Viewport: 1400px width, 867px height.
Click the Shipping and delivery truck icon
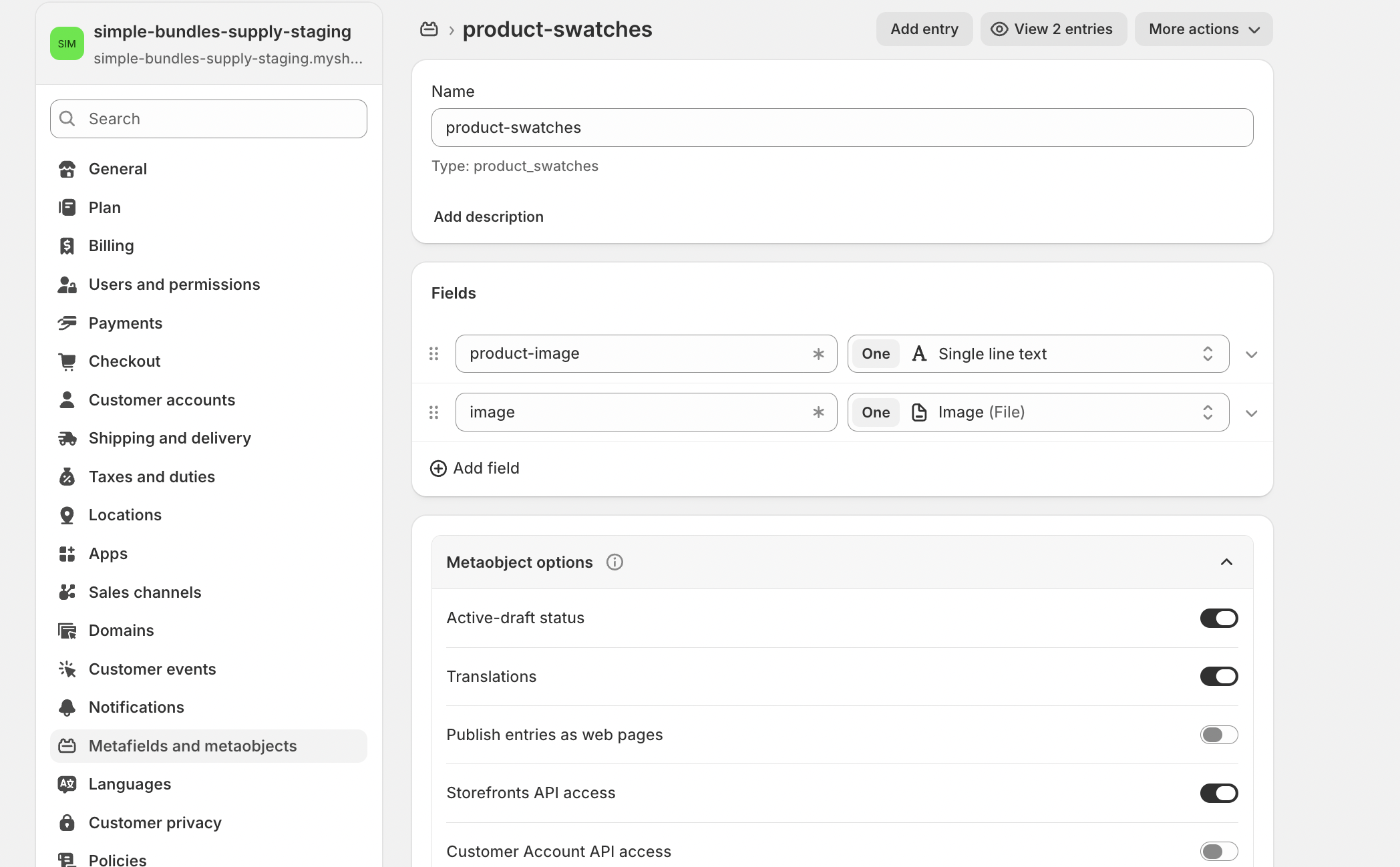(x=67, y=439)
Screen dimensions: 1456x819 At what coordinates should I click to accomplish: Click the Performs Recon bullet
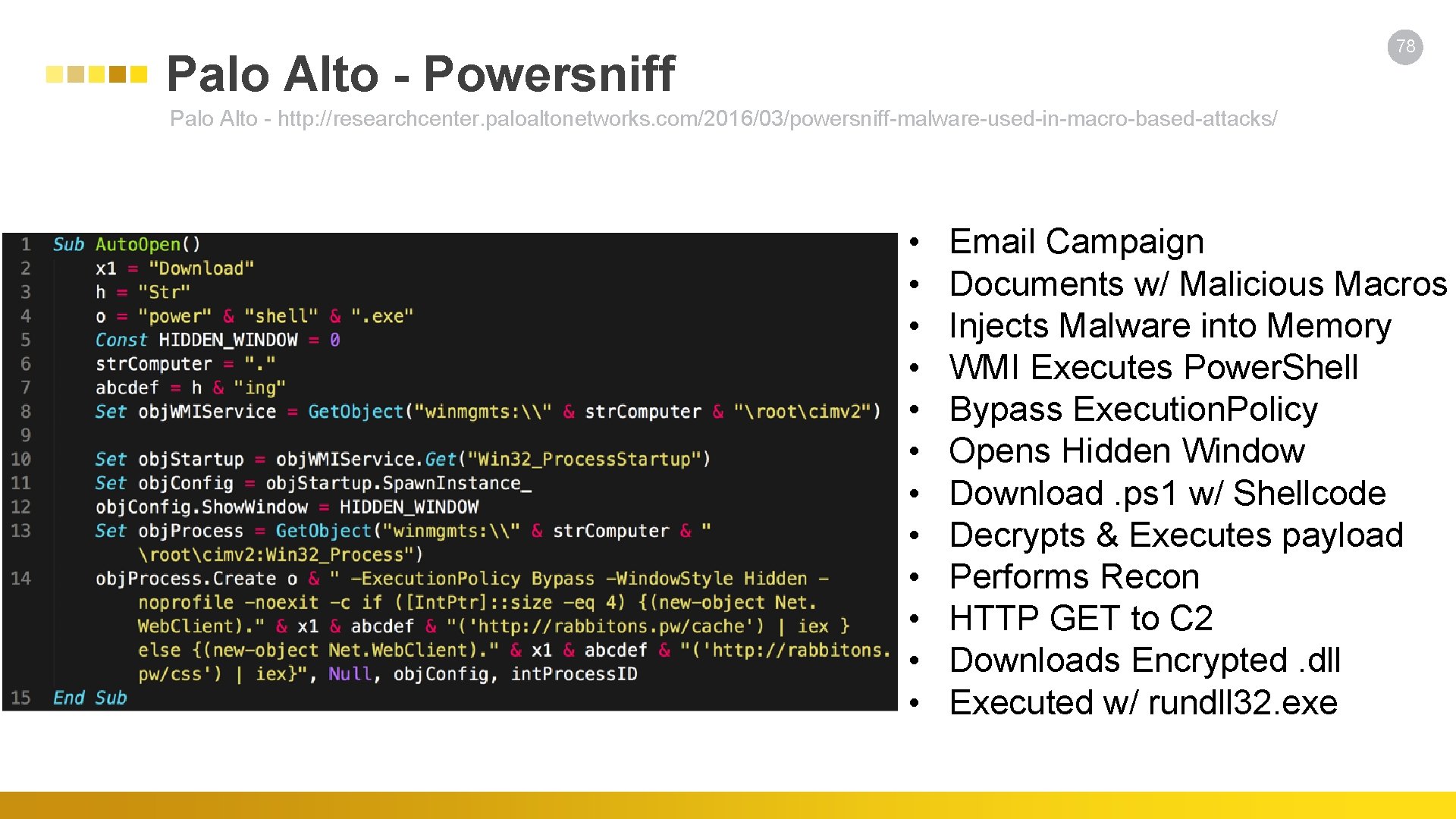[x=1074, y=577]
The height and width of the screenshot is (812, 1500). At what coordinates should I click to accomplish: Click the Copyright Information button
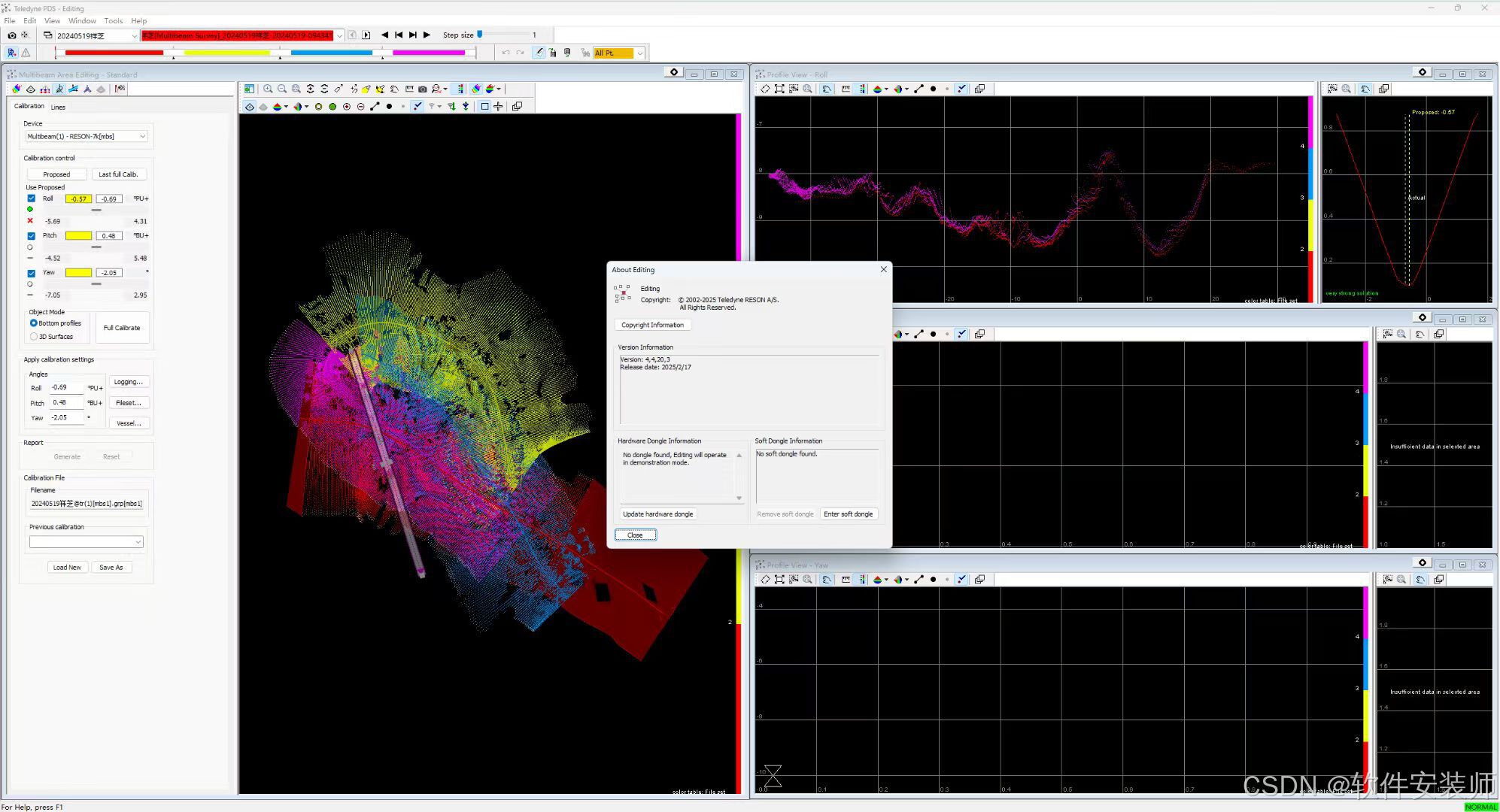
+ + +
What is being asked =
A bare number is the whole answer: how many lines in the entries contain "width"?

Exercise output =
2